Everyone else traded potatoes and chickens for medicine offered by the rare doctor who would stoop to see them.

Patients died in pain. Or they sold their farms to pay for treatment, declared bankruptcy, and then died in pain from curable diseases.

In these dark days of pre-civilized Canada, one person started to campaign for the poor and oppressed. From the wilderness of Saskatchewan, someone finally stood up for patients.

When no one else cared, Tommy Douglas, champion of the poor and oppressed, dared to challenge the medical establishment. Mr. Douglas single-handedly attacked organized medicine.

He shamed doctors’ selfishness.

He demanded Canadians do what was right: provide free care for all, without consideration for patients’ ability to pay.

Mr. Douglas demanded that doctors put aside their greed for the sake of their patients. He forced doctors to put patients before income.

Doctors fought back. They went to war with Tommy Douglas and refused to see patients.

After a 23-day strike, doctors surrendered. They lost the war and submitted to Douglas’ plan of care for all, not just the rich and well connected.

Tommy Douglas gave Canadians Medicare.

Finally, no one would ever lose their farm to pay for medical bills. Now, people could take out business loans and invest in the economy. Mr. Douglas civilized medical care in Canada.

It was the dawn of a new age.

Doctors Vilified (Again)

But just when people started to celebrate, the doctors took a dying stab at Douglas’ dream. Doctors said they would agree to Medicare only if they could work ‘fee for service’ (FFS).

FFS was the condition of their truce.

Mr. Douglas desperately wanted to help the poor. So he compromised at the last minute. He gave doctors what they wanted: to be paid for each service they provided.

Poor Tommy did not know what he allowed. He let the fee-for-service virus infect Medicare.

Evil Fee for Service

Fee for service (FFS) paid doctors for services they performed. FFS drove doctors to invent procedures and to dream up new services to provide patients, whether patients needed them or not.

FFS drove up the cost of care.

It created run-away spending.

Doctors, ravenous for more and more income, worked and worked and worked. They toiled around the clock just to make more money, to bill more services.

Patients have suffered ever since.

Finally, the government said, Enough! FFS must go. We will put doctors on capitation.

And the golden age of primary care reform began. Now doctors work in teams, where patients get only as much care as they need.

And everyone lived happily ever after.

Reality

Theatrics aside, most people see doctors and government as reluctant partners for the last 40 years in Canada.

Every schoolboy knows that doctors have caused the situation we now find ourselves in: provinces unable to pay for care, and patients dying on wait lists.

In reality, before Tommy Douglas rescued Canada from doctors, there were insurance companies that covered the costs of acute care. Patients who could not afford to pay the premiums had the premiums covered by the government (see Setting the Record Straight: A Doctor’s Memoir Of The 1962 Medicare Crisis).

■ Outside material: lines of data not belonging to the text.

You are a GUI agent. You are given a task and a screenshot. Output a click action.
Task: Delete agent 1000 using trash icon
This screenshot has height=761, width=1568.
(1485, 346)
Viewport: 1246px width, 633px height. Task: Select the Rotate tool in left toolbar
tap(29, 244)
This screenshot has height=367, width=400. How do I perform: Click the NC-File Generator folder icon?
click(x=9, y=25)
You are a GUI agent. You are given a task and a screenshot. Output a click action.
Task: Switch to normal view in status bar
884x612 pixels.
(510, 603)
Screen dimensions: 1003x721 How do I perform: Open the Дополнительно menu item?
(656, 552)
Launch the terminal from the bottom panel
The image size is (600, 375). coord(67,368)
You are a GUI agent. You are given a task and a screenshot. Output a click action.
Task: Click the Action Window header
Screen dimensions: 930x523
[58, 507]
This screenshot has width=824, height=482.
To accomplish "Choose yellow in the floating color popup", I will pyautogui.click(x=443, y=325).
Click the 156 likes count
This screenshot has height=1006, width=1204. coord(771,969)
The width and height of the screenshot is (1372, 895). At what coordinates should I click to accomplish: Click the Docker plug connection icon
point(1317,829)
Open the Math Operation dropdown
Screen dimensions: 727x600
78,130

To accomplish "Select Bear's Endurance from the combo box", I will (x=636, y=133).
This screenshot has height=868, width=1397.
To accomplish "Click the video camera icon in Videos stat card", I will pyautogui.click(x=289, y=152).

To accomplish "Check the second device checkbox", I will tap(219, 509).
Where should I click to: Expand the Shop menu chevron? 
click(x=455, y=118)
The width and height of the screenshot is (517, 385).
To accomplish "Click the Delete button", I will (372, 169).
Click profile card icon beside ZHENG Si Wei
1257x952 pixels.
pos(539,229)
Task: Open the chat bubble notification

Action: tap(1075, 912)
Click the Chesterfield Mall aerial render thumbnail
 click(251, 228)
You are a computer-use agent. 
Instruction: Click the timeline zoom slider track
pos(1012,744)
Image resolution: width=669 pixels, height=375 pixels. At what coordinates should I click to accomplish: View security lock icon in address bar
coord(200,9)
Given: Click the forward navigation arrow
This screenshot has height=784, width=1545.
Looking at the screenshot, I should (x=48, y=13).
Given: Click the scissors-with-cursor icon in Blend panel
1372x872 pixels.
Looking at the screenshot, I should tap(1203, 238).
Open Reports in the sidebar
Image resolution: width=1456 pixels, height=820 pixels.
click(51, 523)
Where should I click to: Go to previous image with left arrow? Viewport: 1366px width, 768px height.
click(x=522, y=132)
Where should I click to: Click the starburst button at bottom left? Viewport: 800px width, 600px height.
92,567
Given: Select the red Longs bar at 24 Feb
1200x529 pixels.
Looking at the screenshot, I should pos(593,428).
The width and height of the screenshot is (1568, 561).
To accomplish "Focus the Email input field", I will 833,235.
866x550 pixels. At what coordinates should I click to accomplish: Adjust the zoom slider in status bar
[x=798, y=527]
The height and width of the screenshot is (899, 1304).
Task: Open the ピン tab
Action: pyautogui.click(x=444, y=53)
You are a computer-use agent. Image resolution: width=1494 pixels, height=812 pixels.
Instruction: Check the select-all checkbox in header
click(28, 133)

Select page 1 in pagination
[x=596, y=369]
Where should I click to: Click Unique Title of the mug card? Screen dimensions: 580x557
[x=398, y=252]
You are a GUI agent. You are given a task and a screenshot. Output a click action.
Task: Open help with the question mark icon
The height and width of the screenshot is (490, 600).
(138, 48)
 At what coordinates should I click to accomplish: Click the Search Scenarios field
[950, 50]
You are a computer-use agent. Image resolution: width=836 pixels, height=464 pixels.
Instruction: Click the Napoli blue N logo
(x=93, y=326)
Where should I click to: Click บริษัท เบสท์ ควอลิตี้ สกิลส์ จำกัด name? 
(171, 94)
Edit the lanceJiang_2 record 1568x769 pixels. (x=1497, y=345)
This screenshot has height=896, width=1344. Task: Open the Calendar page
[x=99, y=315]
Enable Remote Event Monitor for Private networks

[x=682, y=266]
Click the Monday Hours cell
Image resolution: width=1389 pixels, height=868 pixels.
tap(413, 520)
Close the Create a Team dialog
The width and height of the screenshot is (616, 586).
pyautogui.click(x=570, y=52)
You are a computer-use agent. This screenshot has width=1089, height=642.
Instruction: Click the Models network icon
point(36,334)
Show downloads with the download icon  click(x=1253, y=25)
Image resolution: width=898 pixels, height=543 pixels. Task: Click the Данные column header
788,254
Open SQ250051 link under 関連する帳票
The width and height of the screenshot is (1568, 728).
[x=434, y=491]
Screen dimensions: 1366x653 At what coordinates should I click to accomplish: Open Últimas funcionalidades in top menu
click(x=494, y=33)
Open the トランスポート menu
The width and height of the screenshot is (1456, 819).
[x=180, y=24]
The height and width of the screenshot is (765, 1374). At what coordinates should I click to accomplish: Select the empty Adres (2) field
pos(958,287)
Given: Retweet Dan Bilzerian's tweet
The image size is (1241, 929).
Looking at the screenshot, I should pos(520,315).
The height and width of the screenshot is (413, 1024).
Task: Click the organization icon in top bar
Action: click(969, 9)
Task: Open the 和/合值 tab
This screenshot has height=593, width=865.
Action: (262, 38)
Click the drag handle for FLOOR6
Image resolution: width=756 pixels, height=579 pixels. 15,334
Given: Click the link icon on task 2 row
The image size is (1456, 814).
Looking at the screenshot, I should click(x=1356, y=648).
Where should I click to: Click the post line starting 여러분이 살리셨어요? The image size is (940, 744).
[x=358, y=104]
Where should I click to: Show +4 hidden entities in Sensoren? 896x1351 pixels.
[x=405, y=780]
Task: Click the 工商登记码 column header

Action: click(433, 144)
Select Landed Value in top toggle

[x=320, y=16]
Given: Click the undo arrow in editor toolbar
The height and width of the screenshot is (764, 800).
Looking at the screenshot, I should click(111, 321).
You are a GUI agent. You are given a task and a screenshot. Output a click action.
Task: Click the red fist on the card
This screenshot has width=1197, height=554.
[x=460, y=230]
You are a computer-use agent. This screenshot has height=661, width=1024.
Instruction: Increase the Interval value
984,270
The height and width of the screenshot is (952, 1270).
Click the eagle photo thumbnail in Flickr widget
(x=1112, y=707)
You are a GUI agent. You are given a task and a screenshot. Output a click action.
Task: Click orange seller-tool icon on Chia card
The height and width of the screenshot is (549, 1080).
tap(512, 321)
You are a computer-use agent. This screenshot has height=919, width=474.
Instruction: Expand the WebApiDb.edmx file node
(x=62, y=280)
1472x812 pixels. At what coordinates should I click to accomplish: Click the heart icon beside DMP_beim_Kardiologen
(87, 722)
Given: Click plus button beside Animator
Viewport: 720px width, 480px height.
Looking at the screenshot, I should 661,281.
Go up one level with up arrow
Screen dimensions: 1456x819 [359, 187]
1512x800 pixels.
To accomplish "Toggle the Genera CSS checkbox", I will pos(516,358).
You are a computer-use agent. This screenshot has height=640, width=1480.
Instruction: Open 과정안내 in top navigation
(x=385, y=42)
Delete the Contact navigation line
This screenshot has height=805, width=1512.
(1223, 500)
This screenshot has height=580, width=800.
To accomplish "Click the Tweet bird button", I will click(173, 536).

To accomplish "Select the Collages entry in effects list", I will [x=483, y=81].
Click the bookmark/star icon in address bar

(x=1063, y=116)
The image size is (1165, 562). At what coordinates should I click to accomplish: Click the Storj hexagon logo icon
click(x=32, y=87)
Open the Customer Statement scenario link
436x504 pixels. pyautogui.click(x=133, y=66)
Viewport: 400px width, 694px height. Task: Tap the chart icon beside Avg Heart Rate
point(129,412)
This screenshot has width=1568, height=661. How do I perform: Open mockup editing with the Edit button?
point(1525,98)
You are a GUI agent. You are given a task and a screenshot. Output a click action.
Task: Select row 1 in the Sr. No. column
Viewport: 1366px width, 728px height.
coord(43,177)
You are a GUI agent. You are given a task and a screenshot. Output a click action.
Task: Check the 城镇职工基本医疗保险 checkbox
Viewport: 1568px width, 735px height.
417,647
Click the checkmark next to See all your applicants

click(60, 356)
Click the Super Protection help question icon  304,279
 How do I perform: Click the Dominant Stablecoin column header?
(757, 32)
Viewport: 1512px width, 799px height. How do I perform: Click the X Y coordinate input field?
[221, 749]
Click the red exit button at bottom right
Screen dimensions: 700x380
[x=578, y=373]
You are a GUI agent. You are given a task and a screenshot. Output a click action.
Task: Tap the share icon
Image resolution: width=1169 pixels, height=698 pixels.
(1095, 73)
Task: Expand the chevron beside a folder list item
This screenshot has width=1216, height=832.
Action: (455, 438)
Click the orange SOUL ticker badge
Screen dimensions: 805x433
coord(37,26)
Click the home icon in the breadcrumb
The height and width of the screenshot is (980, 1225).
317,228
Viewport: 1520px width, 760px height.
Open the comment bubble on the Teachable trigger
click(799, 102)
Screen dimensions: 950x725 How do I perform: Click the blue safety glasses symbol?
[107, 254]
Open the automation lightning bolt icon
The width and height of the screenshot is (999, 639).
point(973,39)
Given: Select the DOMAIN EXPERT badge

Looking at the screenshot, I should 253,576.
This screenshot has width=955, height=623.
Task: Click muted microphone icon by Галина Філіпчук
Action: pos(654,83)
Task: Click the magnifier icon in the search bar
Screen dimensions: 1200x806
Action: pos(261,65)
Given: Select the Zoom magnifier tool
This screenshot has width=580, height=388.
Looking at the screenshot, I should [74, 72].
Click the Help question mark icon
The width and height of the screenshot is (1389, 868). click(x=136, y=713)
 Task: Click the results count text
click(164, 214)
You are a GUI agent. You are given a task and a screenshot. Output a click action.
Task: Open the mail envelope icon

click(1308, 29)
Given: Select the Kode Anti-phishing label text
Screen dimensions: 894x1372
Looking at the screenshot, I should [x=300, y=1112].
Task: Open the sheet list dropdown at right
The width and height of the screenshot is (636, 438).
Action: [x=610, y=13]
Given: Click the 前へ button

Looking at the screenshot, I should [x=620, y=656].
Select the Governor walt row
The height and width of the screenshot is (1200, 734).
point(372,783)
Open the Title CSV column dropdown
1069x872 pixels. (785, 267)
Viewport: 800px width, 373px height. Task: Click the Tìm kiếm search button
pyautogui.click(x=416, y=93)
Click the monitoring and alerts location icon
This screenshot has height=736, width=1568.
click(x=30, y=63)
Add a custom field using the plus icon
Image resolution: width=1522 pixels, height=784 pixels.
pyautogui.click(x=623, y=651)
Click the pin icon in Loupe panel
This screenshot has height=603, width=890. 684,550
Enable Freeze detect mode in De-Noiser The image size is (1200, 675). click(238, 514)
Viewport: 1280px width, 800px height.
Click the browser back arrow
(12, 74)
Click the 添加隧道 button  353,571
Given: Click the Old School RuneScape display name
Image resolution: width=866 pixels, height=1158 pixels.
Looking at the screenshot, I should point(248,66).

The few people who refused insurance, and still could not afford care, saw doctors for free. Doctors believed their professional duty demanded that they treat people who could not pay. Either way, patients had coverage, if they wanted it.

Governments could choose to cover the insurance premiums for the poor. The option existed. If government did not, it was not for lack of ability to do so.

Greed vs. Freedom

Doctors’ incomes were not at stake in the strike in 1962. Doctors actually enjoyed a huge boost in pay under Medicare.

Finally, all their bills were paid. They could stop charity work and spend more time on things that paid.

Purely selfish motives should have led doctors to support Medicare from the start.

But they did not.

Tommy Douglas campaigned on a government takeover of healthcare. Doctors resisted government takeover on the belief that government cannot care for patients. Many doctors had fled the UK after seeing what government does, when they take command and control a whole industry.

Politicians, who control healthcare, end up treating it as a bauble to win support. They throw handouts to win votes; care to win elections.

Governments meddle and ration.

Politicians fund popular procedures, like sex reassignment surgery, and leave patients who need less popular treatment, like cancer care, to die on wait lists.

Politics

Tommy Douglas wanted to nationalize an industry because it fit with his political convictions.

He believed government could do a better job than anything designed by the citizens themselves. He believed a group of highly trained, super-smart elites, who worked for government, could serve patients better than a patchwork of doctors in communities across Canada.

Douglas passionately believed in the state – the government – as the most trusted force for good in society. He saw bureaucrats and politicians disinterestedly working for the ‘public good’ as the best way to provide care.

He fundamentally disagreed with Adam Smith, in The Wealth of Nations: businessmen do not try to serve their customers; they try to exploit customers at every turn.

Wringing Our Hands Over Access

Today, we hear about desperate attempts for patients to see doctors on evenings and weekends.

Why won’t doctors see patients outside of office hours?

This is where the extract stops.